Plaza Athénée : la veste et l’arête

Au Plaza Athénée, le chef s’éclate. Avec sa « naturalité » comme étendard culinaire, Romain Meder se lâche jusqu’à provoquer le client avec une arête de sardine – queue, tête et yeux compris – dans l’assiette pour démarrer les agapes. La clientèle asiatique adore, le reste du monde s’étonne. Dans l’Abécédaire du restaurant remis à chaque convive en fin de repas, la démarche du chef y est clairement explicitée. Lettre « L » : « Libérée : une cuisine affranchie, instinctive, qui s’émancipe des codes. Le socle technique de la haute cuisine française est là, mais l’interprétation est résolument personnelle. » Applaudissons des deux mains le repas absolument remarquable et le parti-pris de la cuisine. Mais arrêtons-nous un instant sur une exigence à l’exact opposé de la cuisine libérée : le port obligatoire, midi et soir, de la veste pour les hommes. Entre la veste et l’arête, les discours s’opposent.

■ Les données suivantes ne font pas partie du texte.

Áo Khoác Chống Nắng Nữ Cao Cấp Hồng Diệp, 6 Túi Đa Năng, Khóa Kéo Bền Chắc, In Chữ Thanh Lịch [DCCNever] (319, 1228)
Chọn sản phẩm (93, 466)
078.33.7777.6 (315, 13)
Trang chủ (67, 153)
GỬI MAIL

timthumb-1Car si le chef se lâche, le client masculin, lui, doit rentrer dans un carcan vestimentaire pour s’inscrire dans l’histoire d’un lieu qui le dépasse et, surtout, pour ne pas déplaire à un autre client. Lequel pourrait s’offusquer non pas de la chips d’arête, ô beau symbole d’une cuisine détachée des codes dixit le codex ducassien, mais d’une veste absente. Il y a là un grand écart totalement incohérent dans la façon de penser le restaurant, entre la liberté d’une cuisine engagée et l’identité codifiée, standardisée et appauvrie de ceux qui « habillent » la salle le temps d’un repas et à qui l’on impose les codes ancestraux du bien vivre ensemble. Que ces derniers s’imposent encore chez Taillevent ou à La Tour d’Argent, tables qui revendiquent la tradition à tout crin, se comprend, mais certainement pas au Plaza Athénée.

Salle du restaurant Plaza Athénée
Salle du restaurant Plaza Athénée

La clientèle n’est que l’exact reflet d’une certaine frange – aussi fortunée soit-elle – de la société, avec ses envies, ses différences, ses individualités, ses extravagances et… sa propre « naturalité ». Puisque la cuisine impose son discours – empreint de responsabilités sociétale, environnementale, écologique -, laissons au client faire de même avec sa propre personnalité. Et laissons-le seul juge de paix de ce qui est vulgaire en salle. Comment juger qu’à la table d’à côté une jeune femme porte une jupe à la longueur inversement proportionnelle à la hauteur de ses immenses bottes ? Comment apprécier la vision d’un couple qui passe son repas à échanger des SMS avec des hôtes virtuels sans se décrocher un mot ? Pourquoi mon voisin serait-il plus dérangé par ma sobre chemise blanche immaculée que moi par son jean délavé, mais accepté par la haute autorité car accompagné d’une veste bleu foncé parfaitement identique à celles portées par plus de la moitié de l’assemblée attablée ?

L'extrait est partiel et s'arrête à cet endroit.